Les professionnels de la lutte contre l’islam radical voient apparaître des profils moins faciles à repérer: entre fragilité psychologique et crise identitaire. Yassin Sahli, accusé du meutre de son patron et de l’attentat contre l’usine de Saint-Quentin-Fallavier, semble en faire partie. […]
Ce profil d’auteurs d’actes de violence, mêlant fragilité psychologique et revendication identitaire, les policiers spécialisés le rencontrent de plus en plus souvent. […] nous voyons émerger des personnalités atypiques, parfois à la limite de la psychiatrie.”
Il pense alors notamment à Mehdi Nemmouche, arrêté le 30 mai 2014 à Marseille, et suspecté d’avoir tué quatre personnes au Musée juif de Bruxelles, six jours plus tôt. Lors d’un séjour en Syrie, il aurait été le gardien et le tortionnaire sadique d’otages occidentaux.

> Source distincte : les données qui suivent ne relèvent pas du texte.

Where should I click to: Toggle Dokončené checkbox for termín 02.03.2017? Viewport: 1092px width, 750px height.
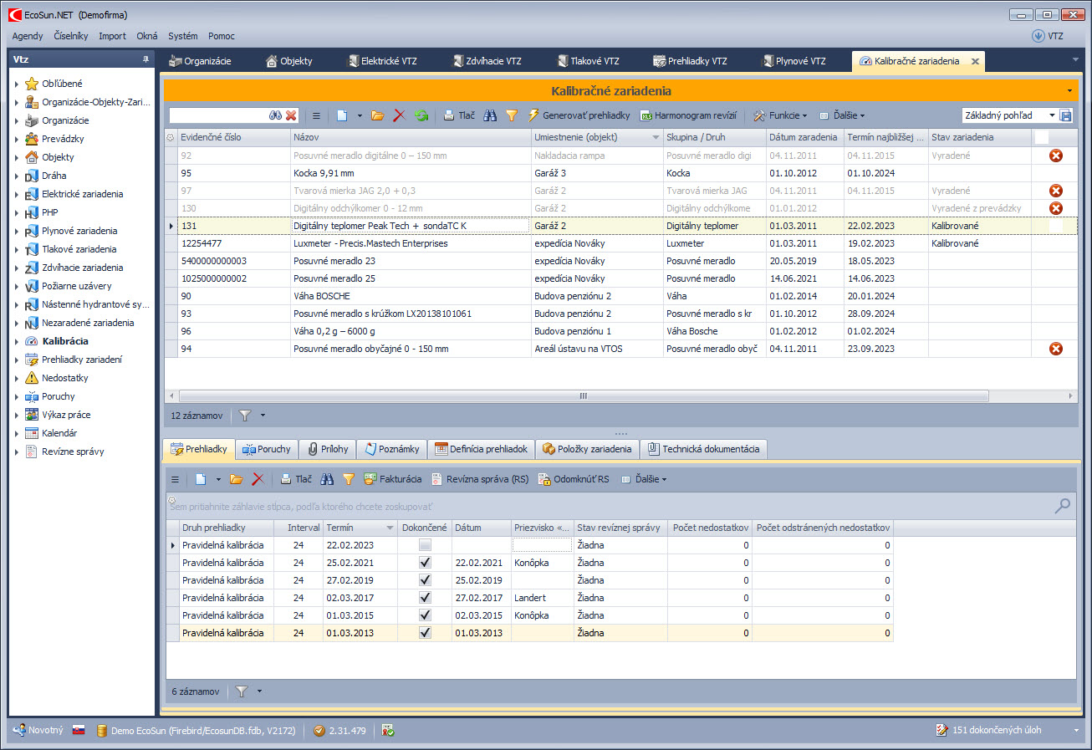tap(425, 598)
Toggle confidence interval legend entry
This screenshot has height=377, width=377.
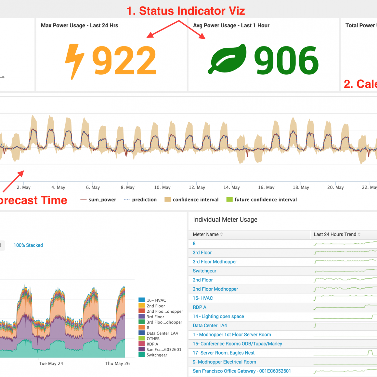click(191, 200)
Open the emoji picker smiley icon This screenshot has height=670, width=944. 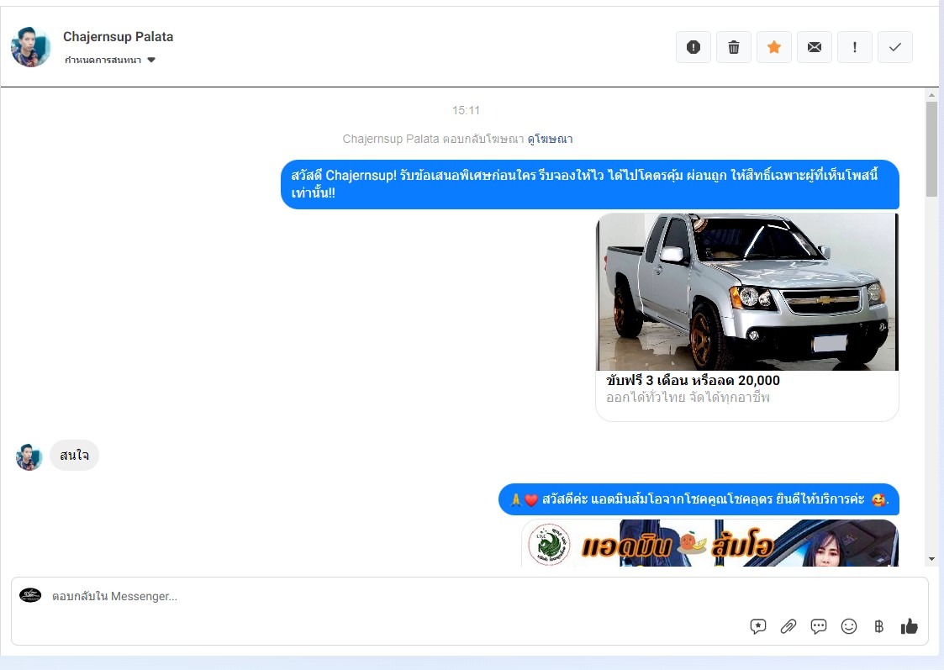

La liste des individus “borderline” ne s’arrête pas là. Le 20 décembre 2014 à Joué-lès-Tours (Indre-et-Loire), un homme de 20 ans poignarde trois policiers au cri d'”Allah akbar!”, avant d’être tué. Daech revendique l’agression; sans que l’on sache trop si l’organisation agit ainsi par opportunisme. Le lendemain, à Dijon (Côte-d’Or), un conducteur de 40 ans lance sa voiture sur la foule (dix blessés). Il affirme avoir agi au nom du djihad. En réalité, il a séjourné à 157 reprises dans une unité psychiatrique depuis 2001; la dernière fois, un mois auparavant.
Le 3 février, à Nice, trois militaires sont pris pour cibles alors qu’ils surveillent les abords d’un centre communautaire juif, par un trentenaire armé d’un couteau, Moussa Coulibaly. […]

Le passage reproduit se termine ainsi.